I’ll Remember April was featured in another 1942 movie, Strictly in the Groove. It was also featured in the 1944 film noir, Phantom Lady. Additionally, this song also inspired a namesake film in 1945, I’ll Remember April, in which it was sung by Gloria Jean and Kirby Grant. In the 1949 film Criss Cross Anna (Yvonne De Carlo) plays a few bars on the piano while she’s talking to Steve Thompson (Burt Lancaster). Lastly, the song was also used in the 1945 movie Eve Knew Her Apples, where it was sung by Ann Miller.

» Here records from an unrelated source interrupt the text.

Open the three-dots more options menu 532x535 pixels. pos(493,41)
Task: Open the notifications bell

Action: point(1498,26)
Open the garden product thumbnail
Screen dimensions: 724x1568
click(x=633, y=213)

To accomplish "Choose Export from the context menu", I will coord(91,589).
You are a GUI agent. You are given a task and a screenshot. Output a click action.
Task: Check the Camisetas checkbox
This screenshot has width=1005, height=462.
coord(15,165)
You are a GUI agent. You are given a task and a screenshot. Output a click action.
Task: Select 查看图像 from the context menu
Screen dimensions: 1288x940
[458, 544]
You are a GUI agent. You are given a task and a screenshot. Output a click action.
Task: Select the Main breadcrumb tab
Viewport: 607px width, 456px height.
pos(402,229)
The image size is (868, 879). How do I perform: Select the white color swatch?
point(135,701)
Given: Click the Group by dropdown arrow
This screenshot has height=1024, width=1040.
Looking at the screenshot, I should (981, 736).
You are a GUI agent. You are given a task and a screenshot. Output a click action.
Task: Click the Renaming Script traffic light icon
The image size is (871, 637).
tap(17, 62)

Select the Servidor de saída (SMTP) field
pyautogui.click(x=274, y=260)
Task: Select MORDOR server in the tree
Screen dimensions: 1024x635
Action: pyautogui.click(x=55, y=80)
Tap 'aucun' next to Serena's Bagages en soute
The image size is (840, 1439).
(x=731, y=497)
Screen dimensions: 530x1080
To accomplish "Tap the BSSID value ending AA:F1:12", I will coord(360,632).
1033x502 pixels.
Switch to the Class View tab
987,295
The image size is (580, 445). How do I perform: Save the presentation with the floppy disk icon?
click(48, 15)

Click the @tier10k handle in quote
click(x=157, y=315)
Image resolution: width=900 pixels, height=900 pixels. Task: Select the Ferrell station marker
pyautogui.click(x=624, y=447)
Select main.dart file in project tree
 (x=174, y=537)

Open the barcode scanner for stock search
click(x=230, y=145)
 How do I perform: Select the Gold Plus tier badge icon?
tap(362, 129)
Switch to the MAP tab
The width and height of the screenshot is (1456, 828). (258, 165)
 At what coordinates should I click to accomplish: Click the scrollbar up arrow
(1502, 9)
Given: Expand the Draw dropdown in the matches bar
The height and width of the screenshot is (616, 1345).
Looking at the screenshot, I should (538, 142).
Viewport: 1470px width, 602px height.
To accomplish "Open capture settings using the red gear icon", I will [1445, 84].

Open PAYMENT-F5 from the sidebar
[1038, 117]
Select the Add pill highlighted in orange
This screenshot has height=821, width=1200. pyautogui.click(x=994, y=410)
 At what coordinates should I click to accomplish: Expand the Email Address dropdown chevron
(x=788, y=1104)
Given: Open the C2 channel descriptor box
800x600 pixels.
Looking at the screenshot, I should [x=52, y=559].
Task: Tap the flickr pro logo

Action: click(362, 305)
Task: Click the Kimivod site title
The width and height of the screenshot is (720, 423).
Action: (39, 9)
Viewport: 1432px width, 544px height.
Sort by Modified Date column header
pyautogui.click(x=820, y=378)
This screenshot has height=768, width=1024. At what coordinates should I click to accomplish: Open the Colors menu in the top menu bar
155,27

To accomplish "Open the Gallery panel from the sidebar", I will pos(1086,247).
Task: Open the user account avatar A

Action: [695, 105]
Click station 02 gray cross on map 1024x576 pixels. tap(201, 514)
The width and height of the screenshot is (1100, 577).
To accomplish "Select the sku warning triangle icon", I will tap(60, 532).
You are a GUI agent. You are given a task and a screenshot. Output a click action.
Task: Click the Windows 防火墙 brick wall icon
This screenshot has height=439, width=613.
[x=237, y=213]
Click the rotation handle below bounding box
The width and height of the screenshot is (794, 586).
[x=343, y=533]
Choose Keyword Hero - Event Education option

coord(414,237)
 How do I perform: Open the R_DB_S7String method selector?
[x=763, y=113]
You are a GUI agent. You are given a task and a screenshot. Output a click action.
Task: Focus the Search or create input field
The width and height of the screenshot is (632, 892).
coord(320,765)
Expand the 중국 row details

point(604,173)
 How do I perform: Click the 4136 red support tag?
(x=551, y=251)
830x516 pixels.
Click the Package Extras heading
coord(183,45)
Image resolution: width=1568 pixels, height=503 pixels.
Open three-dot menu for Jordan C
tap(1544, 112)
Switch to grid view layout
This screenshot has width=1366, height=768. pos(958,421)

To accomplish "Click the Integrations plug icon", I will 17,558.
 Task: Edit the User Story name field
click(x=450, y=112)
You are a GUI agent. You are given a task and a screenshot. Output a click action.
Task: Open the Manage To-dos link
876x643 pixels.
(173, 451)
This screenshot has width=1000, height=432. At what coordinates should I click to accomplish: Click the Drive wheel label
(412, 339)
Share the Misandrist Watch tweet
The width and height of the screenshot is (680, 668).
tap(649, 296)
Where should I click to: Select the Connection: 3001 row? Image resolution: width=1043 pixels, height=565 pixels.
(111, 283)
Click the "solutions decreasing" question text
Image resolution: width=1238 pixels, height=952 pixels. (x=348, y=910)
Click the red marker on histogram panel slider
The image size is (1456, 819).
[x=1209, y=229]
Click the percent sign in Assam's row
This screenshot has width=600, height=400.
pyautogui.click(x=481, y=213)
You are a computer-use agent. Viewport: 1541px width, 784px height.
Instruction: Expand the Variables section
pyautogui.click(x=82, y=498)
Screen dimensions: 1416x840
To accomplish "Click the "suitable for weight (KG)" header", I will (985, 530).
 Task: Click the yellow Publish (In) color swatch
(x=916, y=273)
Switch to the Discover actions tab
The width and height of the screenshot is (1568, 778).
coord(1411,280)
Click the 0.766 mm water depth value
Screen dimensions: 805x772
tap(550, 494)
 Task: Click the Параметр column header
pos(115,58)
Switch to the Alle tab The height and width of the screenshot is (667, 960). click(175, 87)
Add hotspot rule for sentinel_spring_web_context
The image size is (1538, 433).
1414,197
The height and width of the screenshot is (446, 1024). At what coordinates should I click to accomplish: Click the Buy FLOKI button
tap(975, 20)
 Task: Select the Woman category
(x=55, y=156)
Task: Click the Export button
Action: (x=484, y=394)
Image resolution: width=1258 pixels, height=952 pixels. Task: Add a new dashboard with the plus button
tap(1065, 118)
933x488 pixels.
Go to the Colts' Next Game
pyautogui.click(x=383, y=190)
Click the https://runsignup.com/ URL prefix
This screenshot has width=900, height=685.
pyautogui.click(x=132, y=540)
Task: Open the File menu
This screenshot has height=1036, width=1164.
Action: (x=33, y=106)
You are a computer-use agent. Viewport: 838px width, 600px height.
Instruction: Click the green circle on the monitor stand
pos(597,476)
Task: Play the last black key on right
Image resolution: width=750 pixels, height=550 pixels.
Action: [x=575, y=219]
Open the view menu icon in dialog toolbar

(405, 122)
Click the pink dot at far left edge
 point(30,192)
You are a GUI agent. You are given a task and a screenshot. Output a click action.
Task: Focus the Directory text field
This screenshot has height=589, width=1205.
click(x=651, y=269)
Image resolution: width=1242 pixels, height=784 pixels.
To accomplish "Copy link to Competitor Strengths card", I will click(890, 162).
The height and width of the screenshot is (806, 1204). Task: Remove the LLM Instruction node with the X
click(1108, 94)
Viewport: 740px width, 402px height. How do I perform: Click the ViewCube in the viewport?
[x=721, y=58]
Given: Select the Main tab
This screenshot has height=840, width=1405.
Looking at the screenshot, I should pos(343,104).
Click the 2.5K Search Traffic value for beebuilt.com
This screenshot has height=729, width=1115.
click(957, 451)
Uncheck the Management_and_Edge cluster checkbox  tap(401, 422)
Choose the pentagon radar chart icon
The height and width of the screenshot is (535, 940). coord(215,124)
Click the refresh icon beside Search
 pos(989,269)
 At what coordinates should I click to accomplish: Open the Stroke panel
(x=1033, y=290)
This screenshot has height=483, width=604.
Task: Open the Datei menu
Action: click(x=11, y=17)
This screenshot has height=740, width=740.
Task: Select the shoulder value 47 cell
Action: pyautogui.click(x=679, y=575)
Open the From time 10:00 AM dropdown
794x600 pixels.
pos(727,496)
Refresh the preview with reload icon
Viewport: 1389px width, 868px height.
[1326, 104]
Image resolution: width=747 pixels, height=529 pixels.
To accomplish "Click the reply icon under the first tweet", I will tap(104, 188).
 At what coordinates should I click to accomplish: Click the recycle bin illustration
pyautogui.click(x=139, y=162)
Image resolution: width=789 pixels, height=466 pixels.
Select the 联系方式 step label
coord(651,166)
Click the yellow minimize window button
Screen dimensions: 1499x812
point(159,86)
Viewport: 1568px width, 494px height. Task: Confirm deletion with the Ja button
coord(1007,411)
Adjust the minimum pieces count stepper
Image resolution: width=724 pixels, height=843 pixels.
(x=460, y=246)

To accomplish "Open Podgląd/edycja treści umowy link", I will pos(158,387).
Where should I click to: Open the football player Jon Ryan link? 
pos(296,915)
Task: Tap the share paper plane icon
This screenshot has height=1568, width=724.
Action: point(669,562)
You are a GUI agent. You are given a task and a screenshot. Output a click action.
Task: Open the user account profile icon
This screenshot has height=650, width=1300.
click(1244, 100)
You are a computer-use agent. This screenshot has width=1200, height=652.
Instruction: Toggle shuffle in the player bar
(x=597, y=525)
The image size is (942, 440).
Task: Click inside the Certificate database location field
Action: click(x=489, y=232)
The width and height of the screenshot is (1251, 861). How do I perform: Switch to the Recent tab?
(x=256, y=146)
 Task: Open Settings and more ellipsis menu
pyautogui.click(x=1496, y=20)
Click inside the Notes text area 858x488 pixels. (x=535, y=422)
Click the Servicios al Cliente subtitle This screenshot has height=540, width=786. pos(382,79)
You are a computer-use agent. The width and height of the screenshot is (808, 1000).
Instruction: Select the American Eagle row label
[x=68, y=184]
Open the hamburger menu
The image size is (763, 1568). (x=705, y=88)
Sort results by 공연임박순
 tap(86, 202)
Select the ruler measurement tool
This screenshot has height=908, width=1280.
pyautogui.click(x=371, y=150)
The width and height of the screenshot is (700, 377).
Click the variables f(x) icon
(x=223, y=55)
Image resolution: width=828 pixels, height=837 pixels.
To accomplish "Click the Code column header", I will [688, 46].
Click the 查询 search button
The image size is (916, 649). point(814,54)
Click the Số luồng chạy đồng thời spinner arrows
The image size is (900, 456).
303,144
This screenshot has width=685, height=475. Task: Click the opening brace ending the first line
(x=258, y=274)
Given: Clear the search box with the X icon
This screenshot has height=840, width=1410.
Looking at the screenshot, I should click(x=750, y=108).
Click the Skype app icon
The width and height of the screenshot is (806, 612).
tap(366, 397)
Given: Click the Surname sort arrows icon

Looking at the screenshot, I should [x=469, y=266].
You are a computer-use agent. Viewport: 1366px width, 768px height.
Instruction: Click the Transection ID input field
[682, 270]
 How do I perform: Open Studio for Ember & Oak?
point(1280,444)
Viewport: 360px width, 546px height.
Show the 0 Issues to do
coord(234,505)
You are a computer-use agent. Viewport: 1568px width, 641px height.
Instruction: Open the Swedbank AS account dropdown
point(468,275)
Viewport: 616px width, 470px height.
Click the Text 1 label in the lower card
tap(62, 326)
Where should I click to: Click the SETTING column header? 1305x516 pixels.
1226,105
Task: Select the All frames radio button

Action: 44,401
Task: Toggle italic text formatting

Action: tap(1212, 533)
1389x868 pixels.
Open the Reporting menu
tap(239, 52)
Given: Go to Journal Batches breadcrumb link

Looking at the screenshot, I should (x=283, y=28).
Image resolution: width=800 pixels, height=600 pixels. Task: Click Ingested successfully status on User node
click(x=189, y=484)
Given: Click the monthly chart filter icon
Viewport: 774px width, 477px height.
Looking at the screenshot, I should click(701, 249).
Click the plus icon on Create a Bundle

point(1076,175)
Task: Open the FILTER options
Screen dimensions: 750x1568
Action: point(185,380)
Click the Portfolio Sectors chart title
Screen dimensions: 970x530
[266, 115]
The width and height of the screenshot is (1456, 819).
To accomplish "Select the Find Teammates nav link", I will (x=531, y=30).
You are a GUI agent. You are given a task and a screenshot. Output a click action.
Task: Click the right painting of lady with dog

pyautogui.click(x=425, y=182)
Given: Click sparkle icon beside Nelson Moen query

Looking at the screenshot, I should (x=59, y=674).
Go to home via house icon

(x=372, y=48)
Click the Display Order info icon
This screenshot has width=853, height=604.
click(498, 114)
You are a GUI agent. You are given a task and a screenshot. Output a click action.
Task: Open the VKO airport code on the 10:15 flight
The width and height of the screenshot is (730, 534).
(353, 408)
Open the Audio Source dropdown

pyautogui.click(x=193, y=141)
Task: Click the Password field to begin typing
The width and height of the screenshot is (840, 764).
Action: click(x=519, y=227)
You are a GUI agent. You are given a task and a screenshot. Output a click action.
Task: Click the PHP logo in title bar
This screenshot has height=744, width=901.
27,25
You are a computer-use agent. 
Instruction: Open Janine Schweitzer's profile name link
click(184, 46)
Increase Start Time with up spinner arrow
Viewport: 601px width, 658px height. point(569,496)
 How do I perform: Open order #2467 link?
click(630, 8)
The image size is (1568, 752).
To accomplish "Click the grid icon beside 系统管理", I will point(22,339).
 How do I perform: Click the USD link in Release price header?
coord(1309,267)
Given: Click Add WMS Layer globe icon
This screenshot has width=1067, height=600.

The poetic lyric by Raye-Johnston relates how two parted lovers will remember the past, a somewhat similar theme to the one employed by Dorothy Fields in 1936’s The Way You Look Tonight. Here are the closing lines –

THE FIRE WILL DWINDLE INTO GLOWING ASHES
FOR FLAMES AND LOVE LIVE SUCH A LITTLE WHILE.
I WONT FORGET
BUT I WON’T BE LONELY,
I’LL REMEMBER APIRL
AND I’LL SMILE.

A Few Sample Recordings
This entry in the canon of the Great American Songbook (GAS) has enjoyed a double life as an up-tempo jazz standard as well as a pop ballad. Due perhaps to the poetic text, vocalists generally slow the song down. But jazz instrumentalists more often play it with a medium-fast pulse or sometimes as a full-blown barn burner. Some jazz performers have composed pieces based on the “I’ll Remember April” chords. Examples include Tal Farlow’s “And She Remembers Me.” Saxophonists Ted Brown’s “Little Quail” and Gerry Mulligan’s “Rocker” also use the chord changes of “I’ll Remember April.”

INSTRUMENTAL VERSIONS
An example of a hard-swinging rendition is Cannonball Adderley from his 1957 Cannonball Enroute recording https://www.youtube.com/watch?v=ySrjb-rFvEQ
Lee Konitz obviously loved the piece and recorded six versions over six decades. Here is his 1961 version from the recording Motion. https://www.youtube.com/watch?v=amtKCHZadPY
That’s the great Elvin Jones at the drumset.
Keith Jarrett loves the GAS. Here is his 1996 Standards Trio recording from the live Tokyo’96 CD. They stretch it out to over 10 minutes but are never boring. The trio is in a Latin groove. https://www.youtube.com/watch?v=Any7ZV-1umA
And here is the above mentioned early hit recording by Woody Herman and his band.
https://www.youtube.com/watch?v=9rV-QzYpsdw The vocal is also by Woody.
5) The classic 1950 Charlie Parker with Strings recording.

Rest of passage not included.